Ma è anche vero che il volto di Dio nessuno lo ha mai visto, perché come dice a Mosé in Es 33, 20: Nessuno può vedere il mio volto e restare vivo. Ora in Gesù abbiamo conosciuto veramente il volto di Dio: «Chi vede me, vede il Padre», risponde il Signore a Filippo nel vangelo di Giovanni (14, 8). Gesù è il volto visibile del Dio invisibile per dire chiaramente qual è l’intenzione dell’Eterno sull’umanità.
Luca nel vangelo di oggi lo esprime con l’imposizione del nome che, otto giorni dopo, viene dato al bambino di Betlemme, il nome di Gesù, un nome che significa: «Dio salva». Realmente il volto di Dio ci è rivelato nel volto umano di un uomo. Ed è questo volto di Gesù che fa grazia, ovvero che ci dona la misericordia, la bontà e la tenerezza di Dio e proprio per questo ci illumina.
Ci dà forza iniziare l’anno con queste parole: Il Signore faccia risplendere per te il suo volto e ti faccia grazia.

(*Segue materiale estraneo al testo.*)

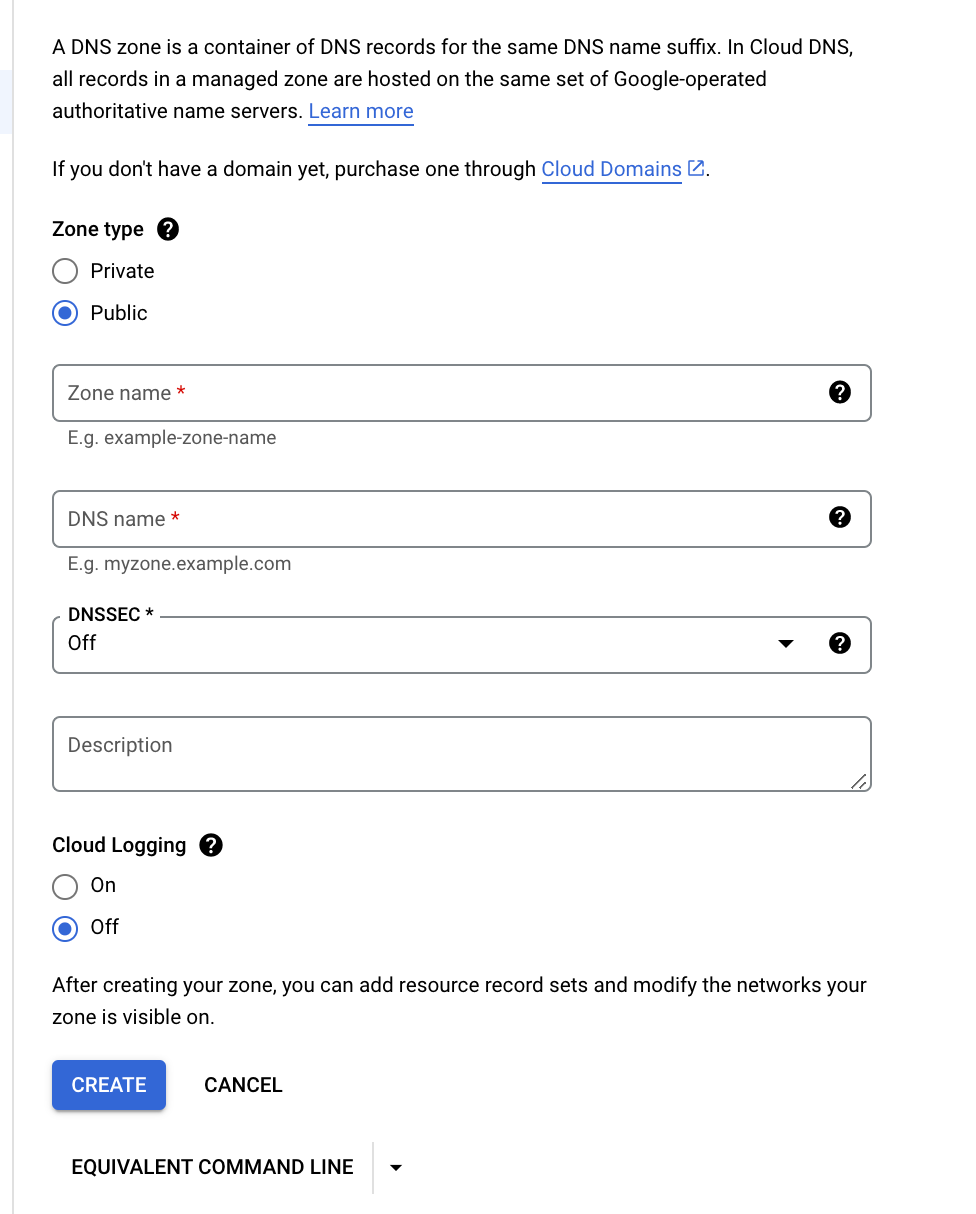Enable Cloud Logging by selecting On
The image size is (976, 1214).
[x=64, y=887]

Nel senso che vogliamo fare in modo che la nostra vita sia posta sempre sotto la luce del volto del Signore e non abbiamo di che vergognarci.

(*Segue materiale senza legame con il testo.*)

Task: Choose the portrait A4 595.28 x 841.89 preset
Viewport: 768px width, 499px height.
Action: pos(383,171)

3. Infine la terza invocazione: Il Signore rivolga a te il suo volto e ti conceda pace. Ci siamo resi conto che la benedizione ebraica riletta alla luce del Vangelo assume un andamento trinitario, perché dopo aver invocato il Padre perché ci insegni a custodire e a meditare la sua parola e quello che accade; dopo aver posto il nostro tempo sotto il volto del Figlio, ora invochiamo lo Spirito Santo.
Non affidiamo questo tempo che ci sta dinnanzi ad un destino oscuro, conosciamo il silenzioso lavoro dello Spirito perché come dice Paolo: «Il frutto dello Spirito è: amore, gioia, pace …» (Gal 5, 22). Ed è appunto il dono della pace che chiediamo al Signore per la nostra inquieta umanità. Una pace soprattutto per quei poveri e dimenticati che nel mondo subiscono prevaricazioni, non sono considerati da nessuno, perché anche a loro sia dato di poter gustare anche solo qualche goccia di quel miele che è la pace, come ci diceva il racconto da cui siamo partiti.

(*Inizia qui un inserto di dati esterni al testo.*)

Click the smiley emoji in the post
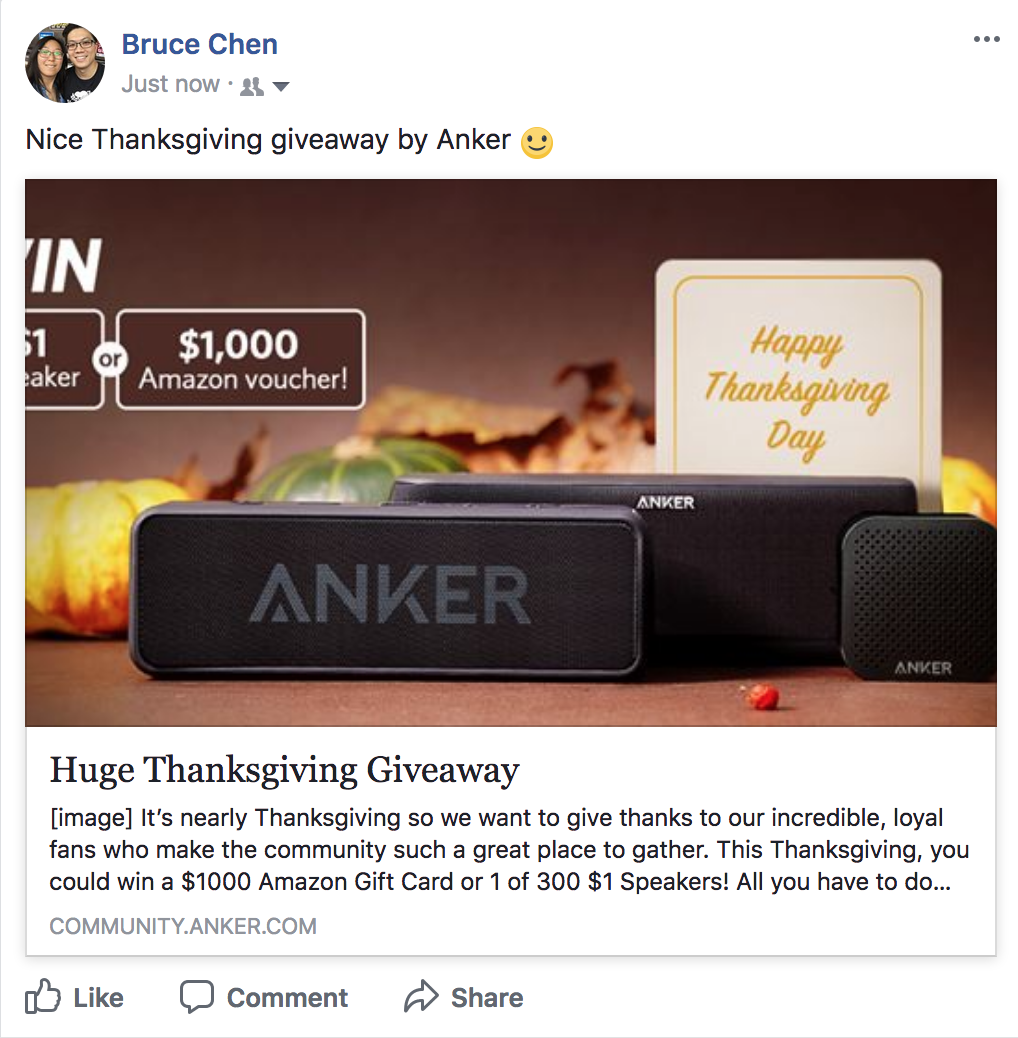coord(537,142)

Non dovremmo mai dimenticare di partecipare tutti alla stessa condizione di essere aggrappati a quel fragile ramo, questa è la condizione umana che ci accomuna, condividiamo gli uni la precarietà degli altri. Allora forse saremo più disponibili ad usare parole di benedizione nei confronti del prossimo, nelle nostre case e nella nostra comunità. Cominciamo il nuovo anno benedicendo e dicendo l’un l’altro: «Ti benedico, nel senso vero che dico bene di te, parlo bene di te e tu sei benedizione di Dio per me». Vinciamo fin da subito quella tentazione che appartiene alla storia del mondo, di usare parole graffianti e che lasciano ferite a volte insanabili.
Ho iniziato con un racconto e così concludo. Si dice che quando Dio creò il mondo, tutto era bello e tutti vivevano pacificamente. Un giorno il diavolo invidioso graffiò profondamente la terra, creando così burroni e valli che divisero i popoli. La gente si trovò improvvisamente divisa e prese a chiamarsi dalle sponde opposte. Vedendo come le persone si cercavano e piangevano la distanza, Dio inviò loro degli angeli perché con le loro ali facessero da ponte e gli uomini potessero ricostruire le relazioni interrotte.
Che cosa ci riserverà l’anno che viene? Non lo so, a nessuno di noi è dato di saperlo, ed è inutile e sciocco spendere soldi per saperlo, so soltanto che a noi è dato di poter scegliere se continuare a graffiare il mondo oppure essere uomini e donne di benedizione, ovvero angeli di pace.